The exchange of material facts between Aliansce and BR Malls was so fast that it sounded like a combination, but people close to the companies guarantee that it surprised the administrations. Aliansce released the details of the merger proposal made to BR Malls at dawn and the company responded this morning rejecting the offer, after an extraordinary board meeting called at 8 am.
Aliansce defended a merger of equals, with a shareholding composition of 50% each in the resulting company and a cash payment of R$ 1.35 billion to the shareholders of BR Malls. BR Malls’ official message was short and to the point, saying that the proposal considerably understates the fair economic value of the company and its asset portfolio. What the company did not write there is that it did not understand the offer as a merger nor does it see itself as an equal when looking at Aliansce.
Shopping Estação, in Curitiba: BR Malls assesses that its portfolio would include 7 of the 10 main assets of the new company — Photo: Reproduction
The deconstruction of the merger concept in the board was made from the formation of a reference group of shareholders in the new company, with 24.5% (the current controllers of Aliansce). Today, the largest shareholder of BR Malls does not reach 10%. As Aliansce would have four of the nine seats on the board, the interpretation is that this group would have strong representation on the board, being able to exercise control in practice.
- Aliansce proposes ‘fusion of equals’ to BR Malls
In this composition, the understanding is that there should be a premium and that this also does not happen in the cash portion in the amount that the company understands to be necessary. BR Malls is uncomfortable with making a transaction taking current prices as its fair value. BR Malls stock is 15% above its historic low and 57% below its high. Analysts point to an average upside of 49%.
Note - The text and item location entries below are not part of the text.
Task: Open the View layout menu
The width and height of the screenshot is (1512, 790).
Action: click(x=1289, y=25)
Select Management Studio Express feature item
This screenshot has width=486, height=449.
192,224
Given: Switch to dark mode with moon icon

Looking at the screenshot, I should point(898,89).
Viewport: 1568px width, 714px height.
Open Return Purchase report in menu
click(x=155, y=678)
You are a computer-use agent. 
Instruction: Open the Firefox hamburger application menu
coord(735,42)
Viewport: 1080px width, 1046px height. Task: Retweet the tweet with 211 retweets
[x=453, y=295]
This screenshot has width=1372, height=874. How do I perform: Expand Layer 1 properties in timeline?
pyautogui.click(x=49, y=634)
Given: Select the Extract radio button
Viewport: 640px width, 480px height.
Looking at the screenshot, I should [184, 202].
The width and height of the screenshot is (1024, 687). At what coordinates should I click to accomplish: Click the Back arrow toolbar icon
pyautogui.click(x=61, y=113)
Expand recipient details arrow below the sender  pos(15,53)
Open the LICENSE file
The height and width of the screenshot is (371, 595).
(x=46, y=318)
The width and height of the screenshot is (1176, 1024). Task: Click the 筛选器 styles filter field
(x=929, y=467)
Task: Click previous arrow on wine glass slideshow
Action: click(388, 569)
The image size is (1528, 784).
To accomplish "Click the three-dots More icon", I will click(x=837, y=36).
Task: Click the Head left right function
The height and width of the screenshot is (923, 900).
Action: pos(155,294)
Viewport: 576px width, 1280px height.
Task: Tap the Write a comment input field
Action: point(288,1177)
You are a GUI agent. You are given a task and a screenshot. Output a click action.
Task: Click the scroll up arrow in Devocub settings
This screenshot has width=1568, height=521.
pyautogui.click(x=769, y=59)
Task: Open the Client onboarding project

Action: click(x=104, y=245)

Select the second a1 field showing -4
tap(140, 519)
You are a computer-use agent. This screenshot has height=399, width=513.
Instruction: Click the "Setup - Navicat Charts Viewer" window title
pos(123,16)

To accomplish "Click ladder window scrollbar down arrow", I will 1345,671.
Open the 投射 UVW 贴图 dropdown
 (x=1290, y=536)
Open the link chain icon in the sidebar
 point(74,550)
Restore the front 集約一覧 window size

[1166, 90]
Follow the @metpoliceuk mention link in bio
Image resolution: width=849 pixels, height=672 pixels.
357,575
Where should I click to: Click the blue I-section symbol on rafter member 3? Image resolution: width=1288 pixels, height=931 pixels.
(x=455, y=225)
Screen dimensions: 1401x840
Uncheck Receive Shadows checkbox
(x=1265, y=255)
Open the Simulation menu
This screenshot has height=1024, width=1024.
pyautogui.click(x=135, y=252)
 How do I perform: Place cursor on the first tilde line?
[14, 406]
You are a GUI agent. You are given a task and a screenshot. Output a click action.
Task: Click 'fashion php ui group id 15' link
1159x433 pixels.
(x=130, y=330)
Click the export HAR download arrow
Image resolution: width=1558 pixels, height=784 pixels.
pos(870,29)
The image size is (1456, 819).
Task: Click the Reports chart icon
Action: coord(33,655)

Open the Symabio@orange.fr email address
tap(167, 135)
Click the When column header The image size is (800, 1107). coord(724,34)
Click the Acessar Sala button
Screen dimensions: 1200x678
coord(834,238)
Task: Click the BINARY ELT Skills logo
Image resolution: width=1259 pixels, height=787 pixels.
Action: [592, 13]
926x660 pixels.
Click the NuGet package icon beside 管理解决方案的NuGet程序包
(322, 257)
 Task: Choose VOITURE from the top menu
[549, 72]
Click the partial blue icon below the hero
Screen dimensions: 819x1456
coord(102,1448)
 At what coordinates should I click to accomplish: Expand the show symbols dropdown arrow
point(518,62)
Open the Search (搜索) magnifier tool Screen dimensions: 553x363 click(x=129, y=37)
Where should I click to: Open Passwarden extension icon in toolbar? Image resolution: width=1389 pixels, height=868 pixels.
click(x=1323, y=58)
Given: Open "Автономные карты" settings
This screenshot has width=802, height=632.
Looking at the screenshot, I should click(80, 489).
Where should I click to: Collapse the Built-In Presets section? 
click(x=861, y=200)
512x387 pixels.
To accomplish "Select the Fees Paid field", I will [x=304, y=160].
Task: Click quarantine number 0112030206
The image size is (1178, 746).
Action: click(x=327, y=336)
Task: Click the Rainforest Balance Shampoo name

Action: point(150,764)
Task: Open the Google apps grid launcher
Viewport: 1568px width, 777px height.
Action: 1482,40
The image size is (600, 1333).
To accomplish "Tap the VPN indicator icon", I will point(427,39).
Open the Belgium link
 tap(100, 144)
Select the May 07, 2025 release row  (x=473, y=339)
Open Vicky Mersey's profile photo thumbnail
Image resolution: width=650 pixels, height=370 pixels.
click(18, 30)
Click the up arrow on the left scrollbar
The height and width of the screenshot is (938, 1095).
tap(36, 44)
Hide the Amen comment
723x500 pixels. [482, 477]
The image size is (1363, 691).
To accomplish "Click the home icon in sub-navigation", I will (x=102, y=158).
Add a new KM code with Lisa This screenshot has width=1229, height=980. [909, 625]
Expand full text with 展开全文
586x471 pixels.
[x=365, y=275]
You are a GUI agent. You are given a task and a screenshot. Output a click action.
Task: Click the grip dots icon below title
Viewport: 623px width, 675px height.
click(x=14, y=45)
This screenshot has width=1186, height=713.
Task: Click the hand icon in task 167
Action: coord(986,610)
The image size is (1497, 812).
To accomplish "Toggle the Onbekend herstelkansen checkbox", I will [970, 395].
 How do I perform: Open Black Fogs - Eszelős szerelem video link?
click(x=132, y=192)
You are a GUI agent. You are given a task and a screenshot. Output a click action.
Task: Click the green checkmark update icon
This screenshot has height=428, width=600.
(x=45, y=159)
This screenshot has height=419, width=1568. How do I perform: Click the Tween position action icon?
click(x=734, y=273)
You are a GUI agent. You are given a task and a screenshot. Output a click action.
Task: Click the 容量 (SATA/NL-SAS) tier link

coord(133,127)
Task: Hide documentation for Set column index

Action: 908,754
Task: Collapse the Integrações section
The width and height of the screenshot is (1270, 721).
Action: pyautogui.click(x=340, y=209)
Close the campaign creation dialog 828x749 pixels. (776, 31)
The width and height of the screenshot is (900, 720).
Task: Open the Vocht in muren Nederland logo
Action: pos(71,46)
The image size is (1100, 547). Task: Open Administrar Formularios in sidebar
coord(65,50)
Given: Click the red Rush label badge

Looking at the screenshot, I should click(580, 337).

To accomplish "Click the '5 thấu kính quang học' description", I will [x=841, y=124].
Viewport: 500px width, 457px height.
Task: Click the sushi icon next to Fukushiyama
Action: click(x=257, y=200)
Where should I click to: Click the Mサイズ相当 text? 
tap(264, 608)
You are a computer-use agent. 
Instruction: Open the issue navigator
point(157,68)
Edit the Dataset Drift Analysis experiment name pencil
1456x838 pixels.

The analyzes carried out by the advisors and internal teams to support the rejection of the proposal, found Pipeline, highlighted that the sale per m2 is 14% higher than that of Aliansce, the rent per m2 17% higher and the net operating profit 27% higher. Also in this analysis, the conclusion is that of the 10 main malls of the resulting company, BR Malls would enter with seven.
The proposal had been on the table since January 4th and the companies had been talking about it. People close to BR Malls guarantee that the price was immediately considered low, but that the company evaluated the other points, such as operational and financial synergies and final governance.
BR Malls, naturally, wants to raise its appraisal value, an expected move in the face of an unsolicited first offer. The market’s bet is that Aliansce has also saved some premium for a counter-offer, as usual in this type of negotiation. “Only if this sleeve is very long”, says a source on the other side.
There is also the possibility of an interested third party entering the dispute. As it does not have a controller, BR Malls is more exposed to third-party approaches – last year, the manager Suno’s proposal was for a spin-off of assets in real estate funds, which the company did not accept.
In the scenario of potential premium increase, BR Malls shares rose 3.2%. Aliansce fell 0.2%.